# Requirement:
For this exercise, restate word for word only the lines from the first line of the data to the line containing "Given: Follow the compare across forks link".

[Data extracted from a collection]
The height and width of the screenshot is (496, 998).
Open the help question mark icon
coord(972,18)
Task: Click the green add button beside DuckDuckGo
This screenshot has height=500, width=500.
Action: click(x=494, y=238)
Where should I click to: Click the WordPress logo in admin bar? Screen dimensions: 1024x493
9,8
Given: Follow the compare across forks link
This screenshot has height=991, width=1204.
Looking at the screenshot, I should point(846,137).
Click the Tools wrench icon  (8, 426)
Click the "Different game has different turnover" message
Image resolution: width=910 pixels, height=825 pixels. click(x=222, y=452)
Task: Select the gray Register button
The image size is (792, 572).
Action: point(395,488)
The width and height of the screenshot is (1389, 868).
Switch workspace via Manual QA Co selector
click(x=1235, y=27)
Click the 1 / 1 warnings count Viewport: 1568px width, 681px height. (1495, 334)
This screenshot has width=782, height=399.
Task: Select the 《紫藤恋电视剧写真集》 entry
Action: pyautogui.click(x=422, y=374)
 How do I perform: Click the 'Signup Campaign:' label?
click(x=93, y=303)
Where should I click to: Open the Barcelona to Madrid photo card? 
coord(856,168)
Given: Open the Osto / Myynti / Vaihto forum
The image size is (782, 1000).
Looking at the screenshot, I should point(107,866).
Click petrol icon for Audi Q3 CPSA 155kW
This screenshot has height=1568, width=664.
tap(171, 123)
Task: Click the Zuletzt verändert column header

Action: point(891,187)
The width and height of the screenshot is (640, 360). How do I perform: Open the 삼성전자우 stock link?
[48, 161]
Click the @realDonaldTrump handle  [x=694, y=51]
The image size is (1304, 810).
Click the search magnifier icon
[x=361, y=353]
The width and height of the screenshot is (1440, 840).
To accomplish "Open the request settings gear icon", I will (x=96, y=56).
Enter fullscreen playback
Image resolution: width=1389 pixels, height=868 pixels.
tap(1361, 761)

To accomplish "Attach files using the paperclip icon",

# Answer area:
The height and width of the screenshot is (496, 998).
Open the help question mark icon
coord(972,18)
Task: Click the green add button beside DuckDuckGo
This screenshot has height=500, width=500.
Action: click(x=494, y=238)
Where should I click to: Click the WordPress logo in admin bar? Screen dimensions: 1024x493
9,8
Given: Follow the compare across forks link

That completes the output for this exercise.